Voici un an. Le train fuyait par la campagne enneigée et je ne détachais mes regards des stations savoyardes que pour reprendre la lecture du dernier recueil de poèmes que Louis Laugier venait de faire paraitre.

À l’étape, entre deux conférences, alors que j’étais encore sous l’impression toute fraiche de ces vers, je lui adressais un mot pour lui dire l’écho qu’ils avaient trouvé en moi.

Et je recevais sa réponse qui débutait ainsi :
« Ta lettre est trop gentille, je ne dirai pas qu’elle m’a étonné, car j’avais déjà senti chez toi des aspirations que beaucoup ne sont pas aptes à comprendre, mais celà m’a fait regretter que nous n’ayons jamais eu, au temps où nous nous rencontrions assez souvent, des conversations autres que politiques. »

C’est à mon tour de ressentir ce regret aujourd’hui que Louis Laugier n’est plus.

J’ai connu de lui le pacifiste sans faille, le dévoué secrétaire de l’IRG, le militant modeste et cependant clairvoyant, le propagandiste avare de ses paroles mais dont les interventions étaient toujours opportunes, désintéressées et marquées par l’idéal qui nous est cher.

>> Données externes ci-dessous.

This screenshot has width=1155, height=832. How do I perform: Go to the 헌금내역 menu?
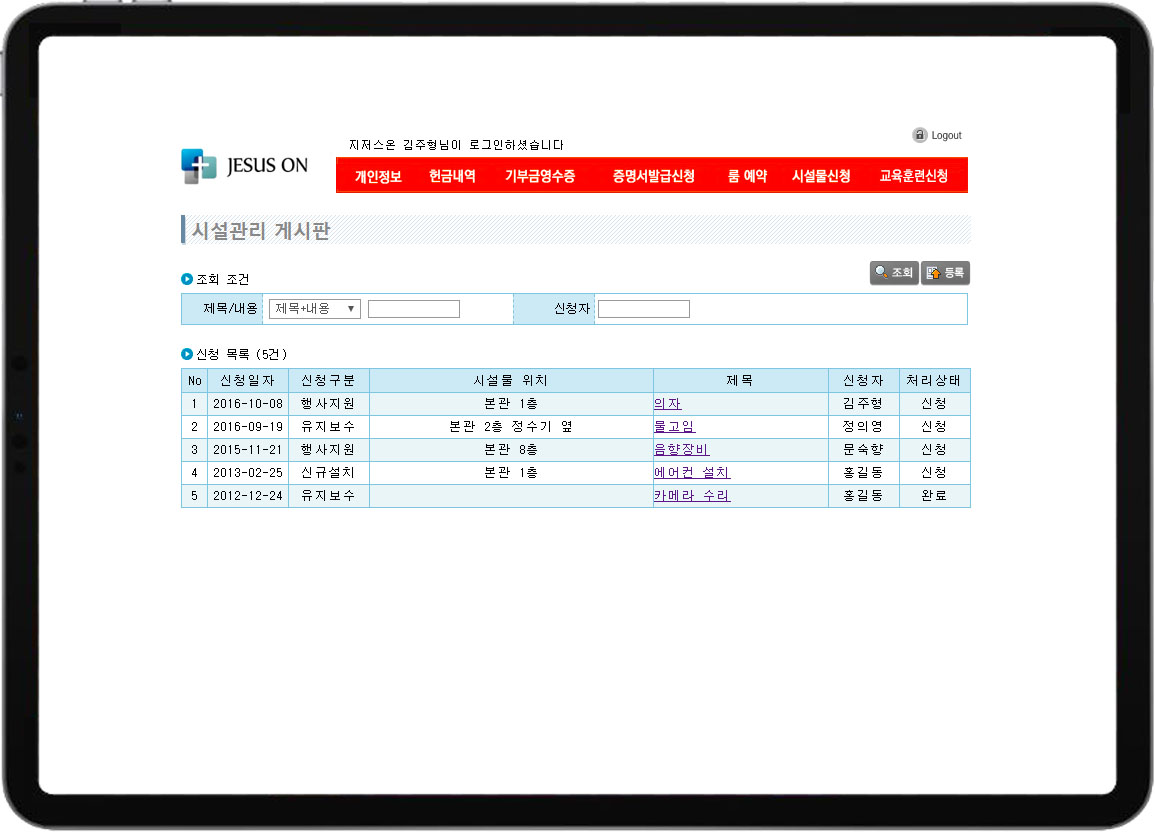(452, 176)
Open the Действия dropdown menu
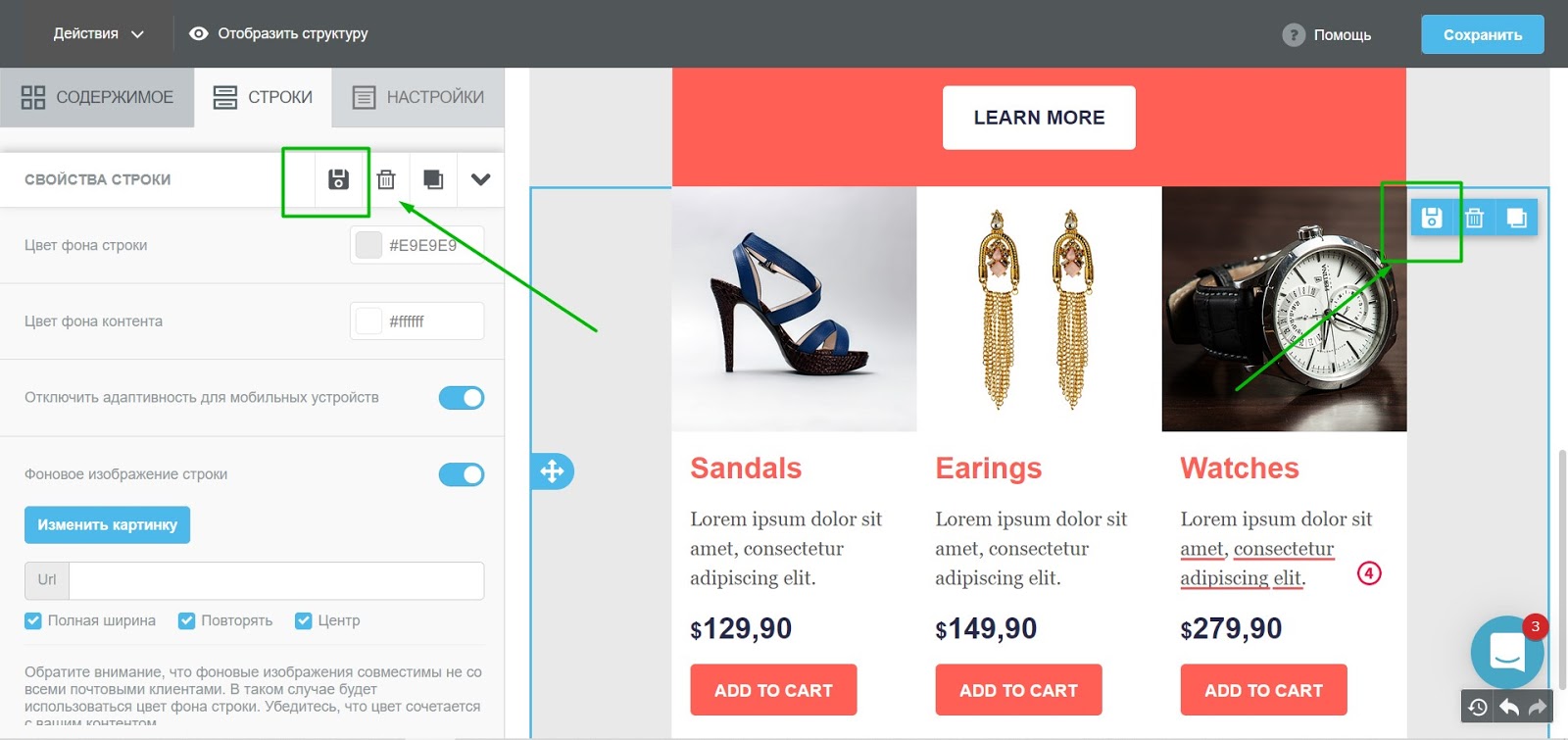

Mais l’autre, le poète, l’ami avec lequel on disserte jusqu’à l’heure où l’aube blanchit, celui avec qui on s’exalte du phrasé d’un concerto, du rythme d’un vers ou de l’harmonie d’une statue celui-là l’ai-je connu ?

Pressé par la tâche sociale, par le vouloir d’un monde meilleur, par la lutte quotidienne pour cette autre harmonie qui doit permettre à tous les hommes de vivre en commun, de s’apprécier et de se connaitre, je n’ai fait que pressentir de lui tout ce qu’il avait d’aspirations et de rêves.

Aussi, à cette heure où je consacre ces lignes à celui qui fut notre ami et notre collaborateur, c’est cette autre partie de lui-même que j’offre au regret et au souvenir de ceux qui l’ont approché.